Presidential spokesman Harry Roque said Duterte should be vaccinated no earlier than May 1, a few weeks after the end of phase III, the last stage of clinical trials before approval.
It is in April that this vaccine, developed by the Russian Research Center Gamaleïa, should be approved by the Philippine ministry responsible for food and drugs.
“On May 1, the presidential security group could authorize him (to receive the vaccine), once all the necessary tests have been carried out,” Roque said.
Moscow said this week that it had developed the “first” vaccine against COVID-19 providing “lasting immunity” and that it has entered the final phase of tests in which more than 2,000 people will participate in total.
Roque said Filipino experts will study the results next month on the results of Russia’s phase I and II clinical trials before phase III trials begin in the Philippines.
“We will do it at the same time as Russia,” Roque said.
Filipino experts from the Department of Science and Technology met with Gamaleïa officials on Wednesday to discuss the scope and protocols for clinical trials to be conducted in the Philippines.

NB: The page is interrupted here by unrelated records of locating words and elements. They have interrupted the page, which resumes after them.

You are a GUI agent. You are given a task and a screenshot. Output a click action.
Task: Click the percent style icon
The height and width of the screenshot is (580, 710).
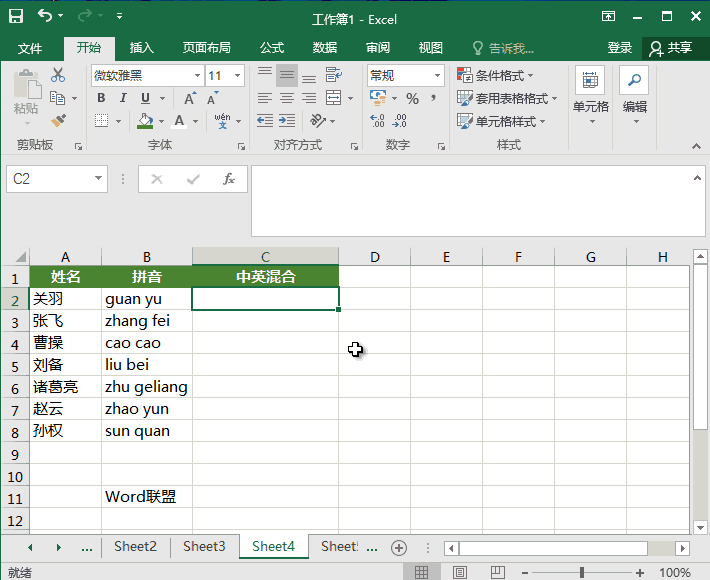click(412, 98)
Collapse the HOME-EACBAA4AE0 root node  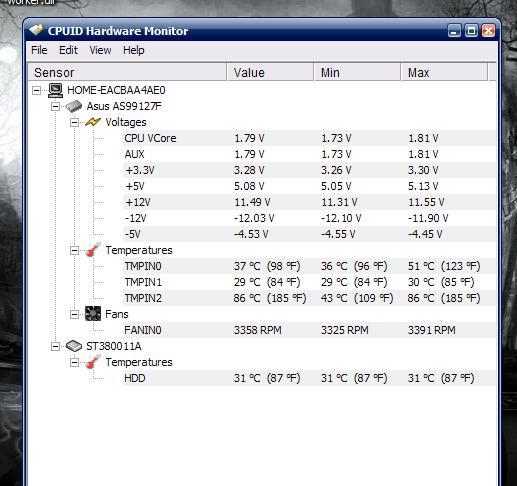(36, 90)
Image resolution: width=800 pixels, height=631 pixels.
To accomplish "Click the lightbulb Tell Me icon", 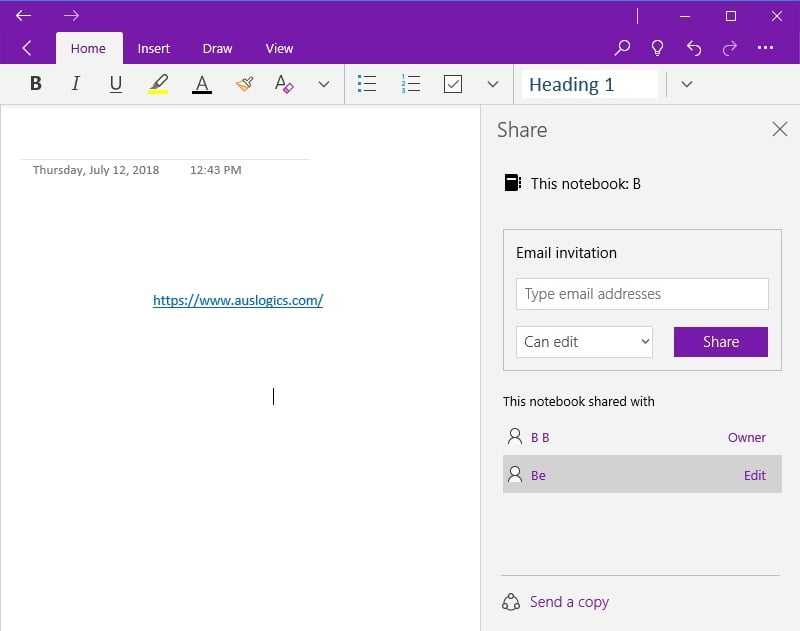I will tap(658, 48).
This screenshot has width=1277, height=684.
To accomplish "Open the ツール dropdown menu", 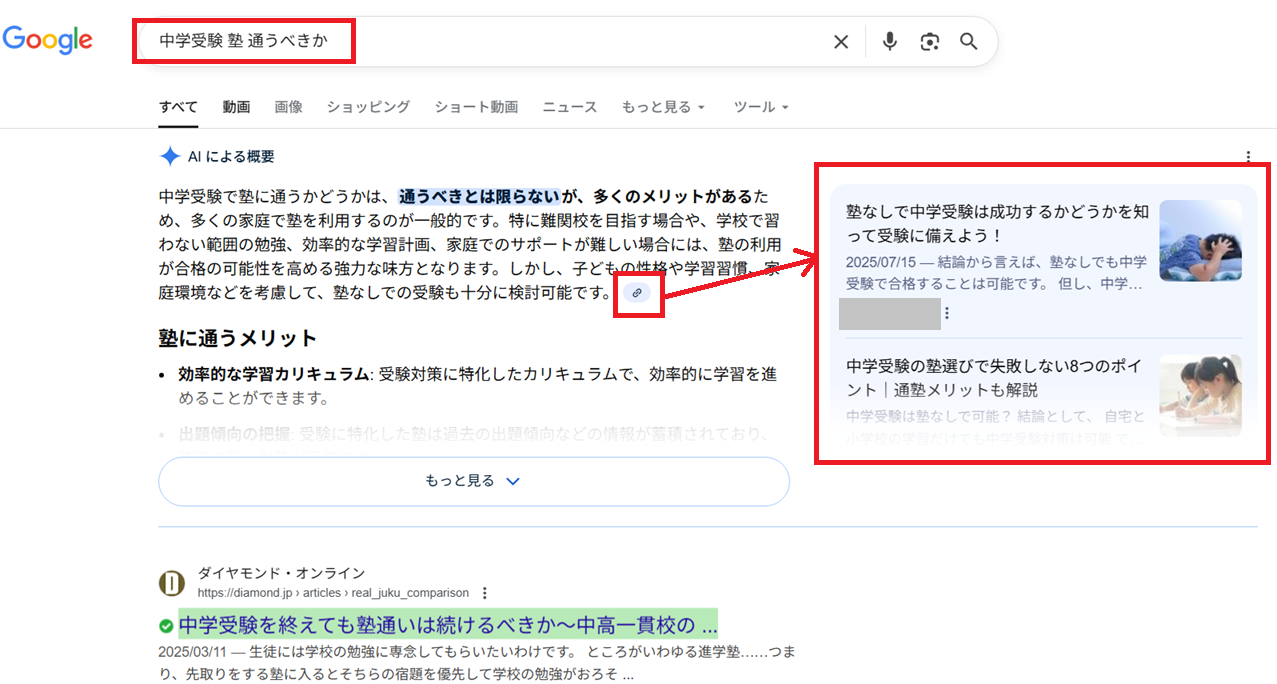I will (x=761, y=107).
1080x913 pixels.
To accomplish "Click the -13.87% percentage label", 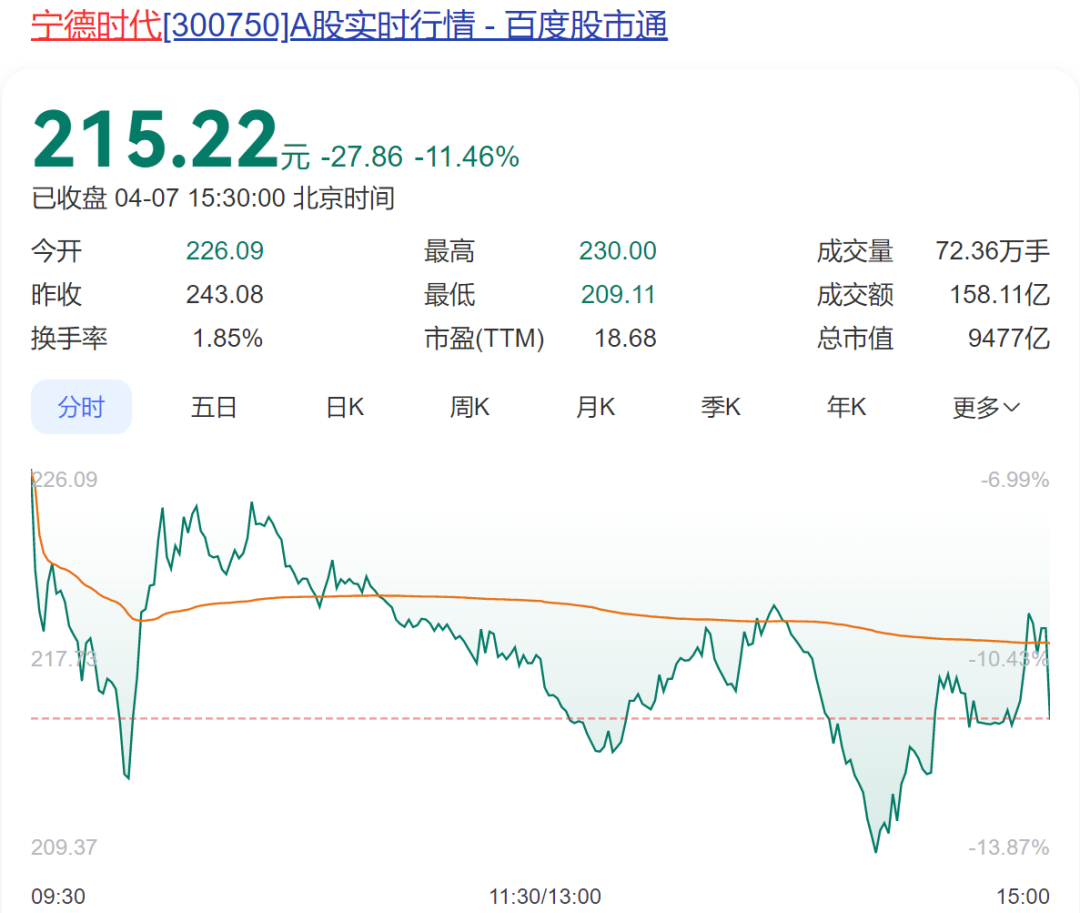I will pos(1007,846).
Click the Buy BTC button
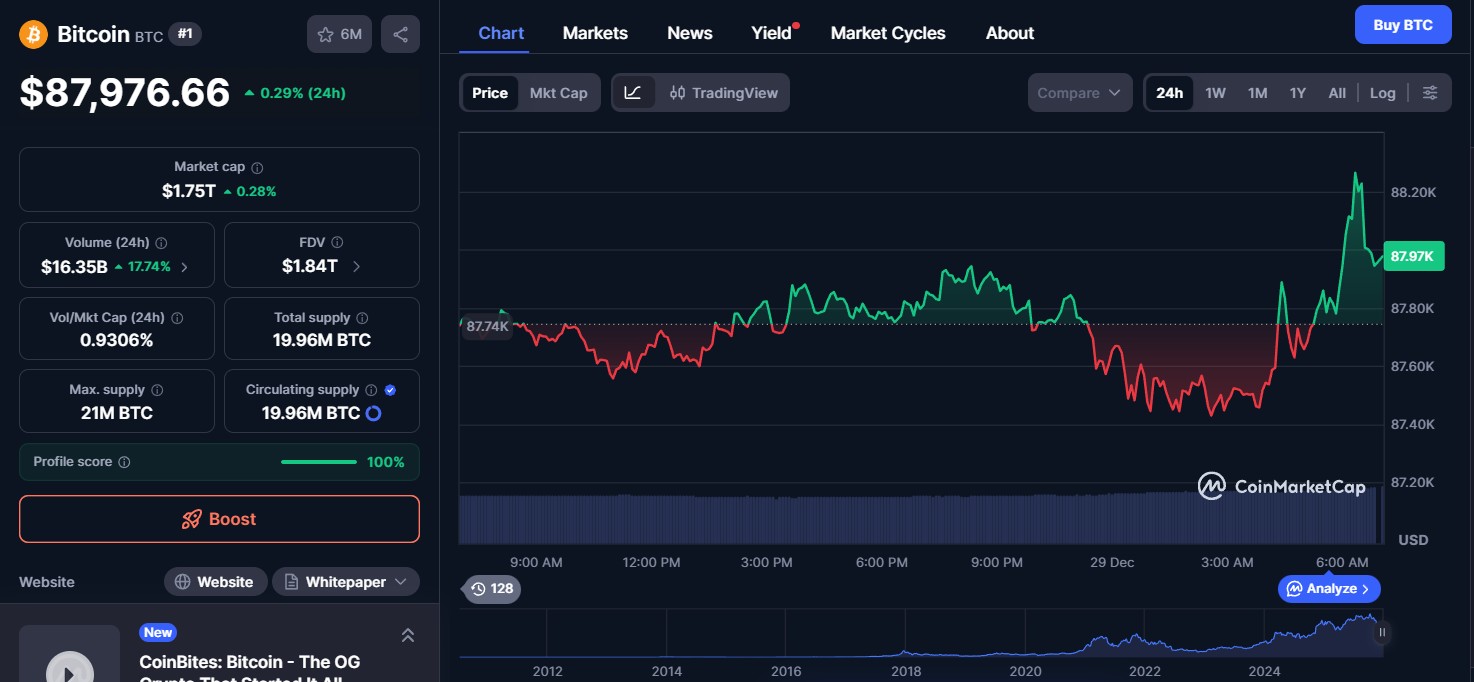This screenshot has height=682, width=1474. point(1403,24)
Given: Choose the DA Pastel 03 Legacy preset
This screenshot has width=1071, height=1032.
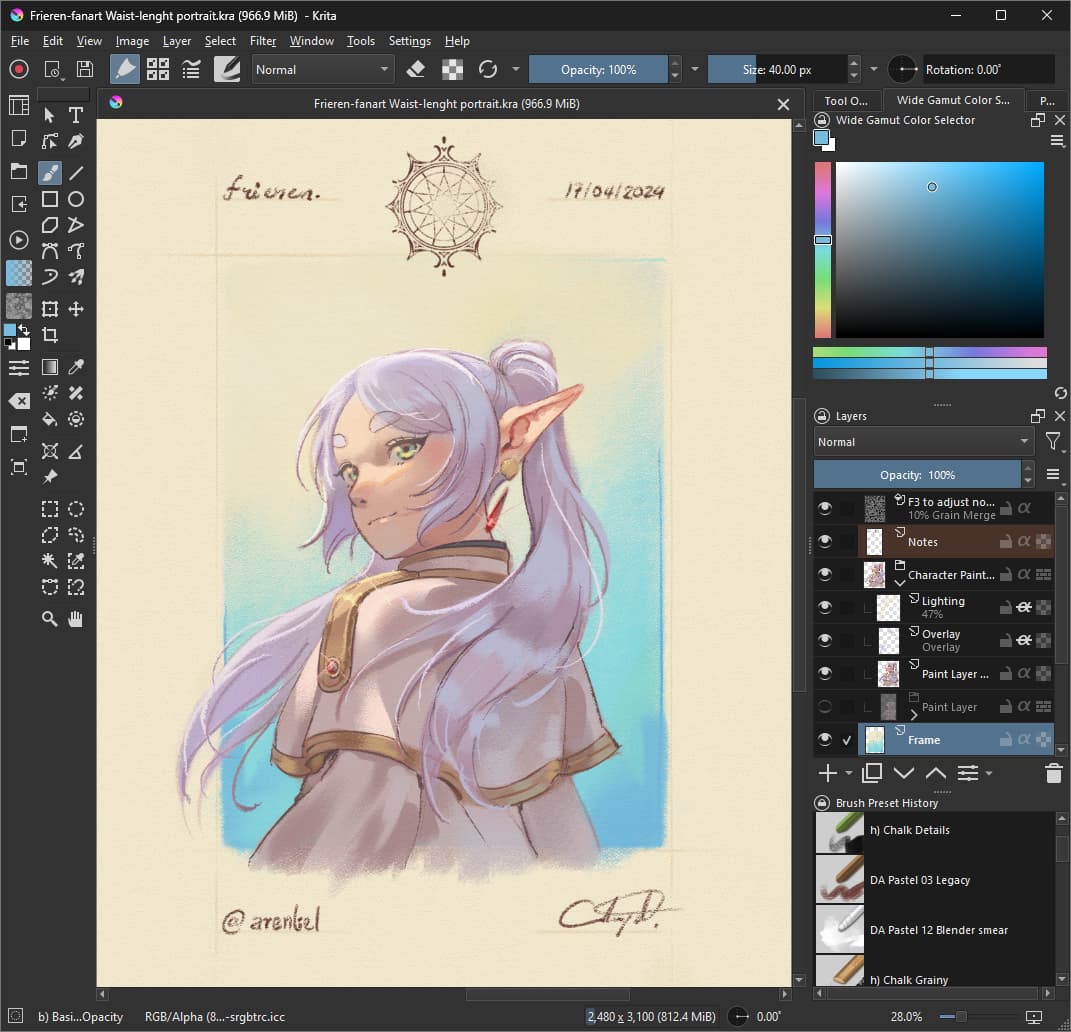Looking at the screenshot, I should tap(920, 880).
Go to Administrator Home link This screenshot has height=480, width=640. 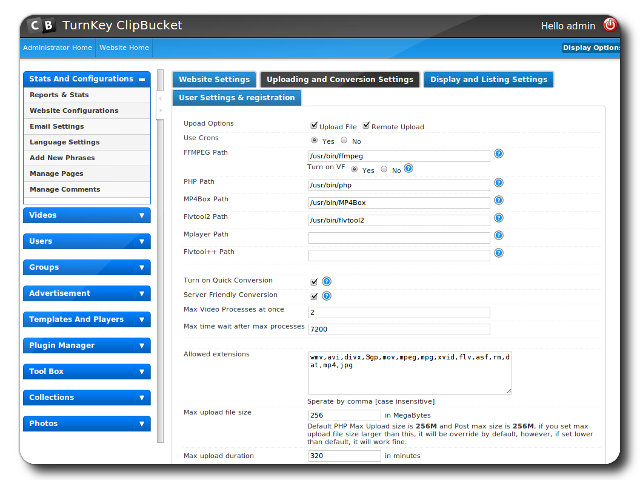pyautogui.click(x=57, y=47)
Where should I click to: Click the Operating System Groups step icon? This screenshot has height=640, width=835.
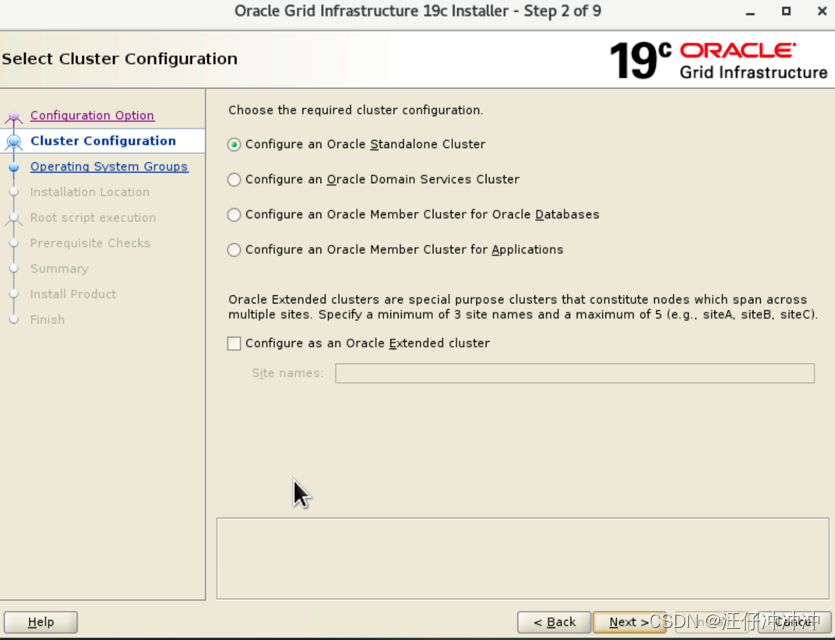(x=14, y=166)
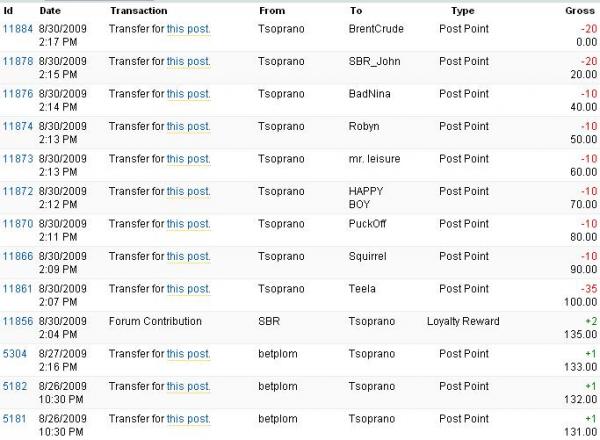Open transaction ID 11873
The height and width of the screenshot is (440, 600).
click(x=17, y=159)
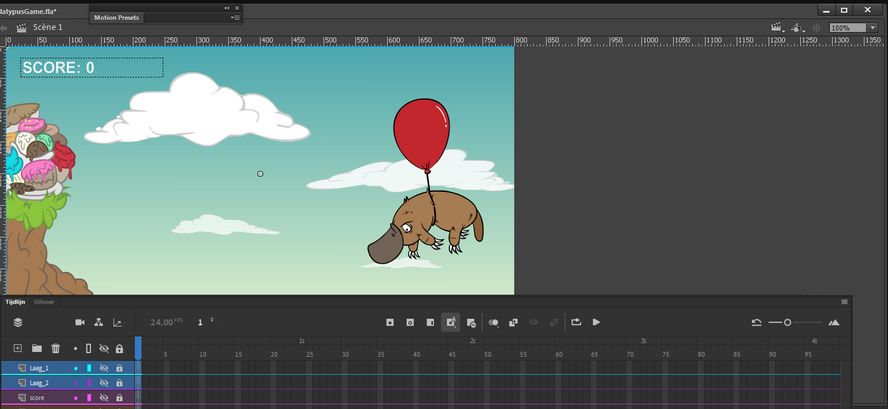Play the timeline animation
Viewport: 888px width, 409px height.
(x=596, y=322)
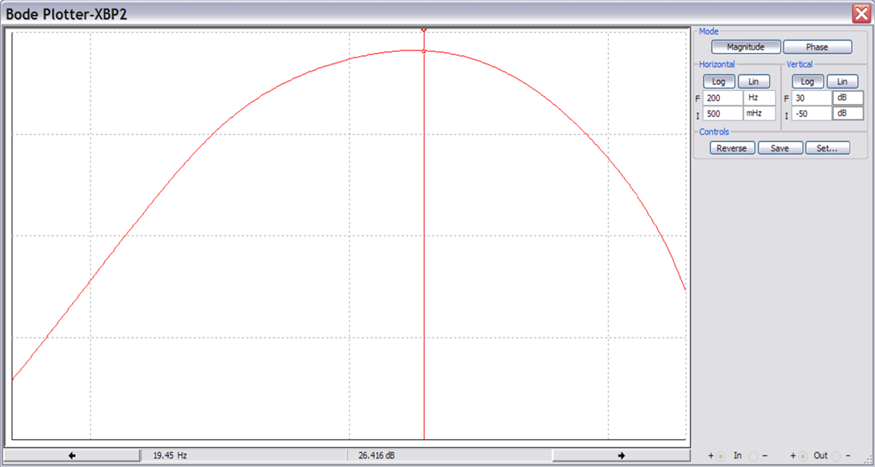Open the Set... dialog
Screen dimensions: 875x467
pyautogui.click(x=827, y=148)
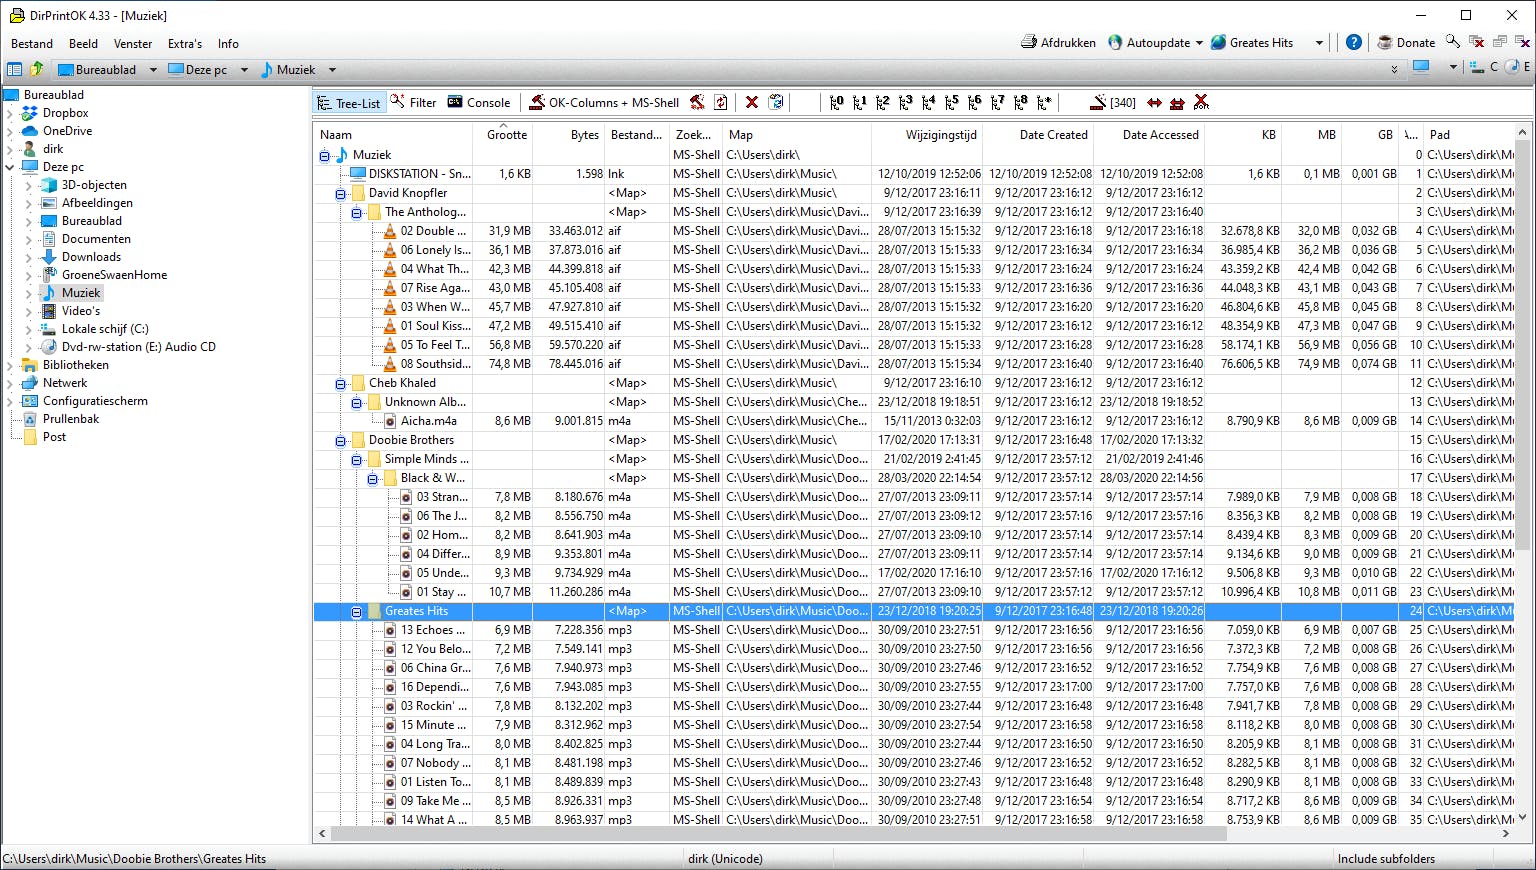
Task: Click the magnifier search icon near Donate
Action: (1452, 43)
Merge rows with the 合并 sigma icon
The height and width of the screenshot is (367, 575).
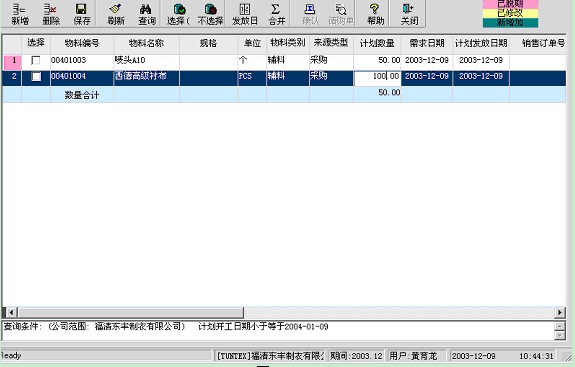coord(276,14)
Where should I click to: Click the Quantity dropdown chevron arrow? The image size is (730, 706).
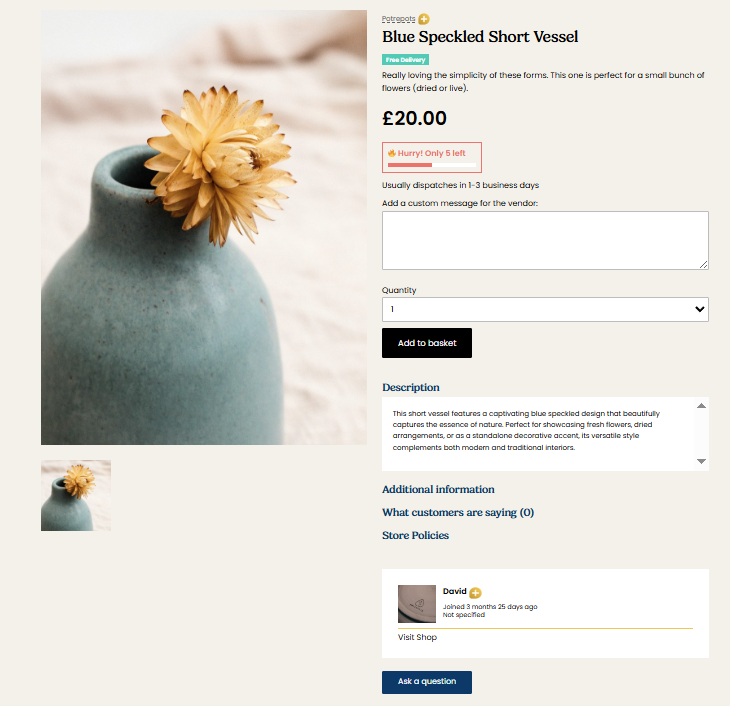(699, 309)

The vaccine was baptized “Sputnik V” (V for vaccine, editor’s note), in reference to the Russian politico-scientific victory of putting the satellite of the same name into orbit in the middle of the Cold War.
The Philippines accepted the Russian offer to participate in this testing phase as well as in its production.
For Anna Lisa Ong-Lim, professor of infectious diseases at the University of the Philippines, the government timetable for the vaccine to be made available by May is “very optimistic”.
The country is also due to begin clinical trials of the Japanese antiviral drug Avigan on August 17, intended to treat coronavirus patients.
This country of approximately 107 million inhabitants continues to fight against the coronavirus epidemic which has already infected more than 147,500 people and killed more than 2,400.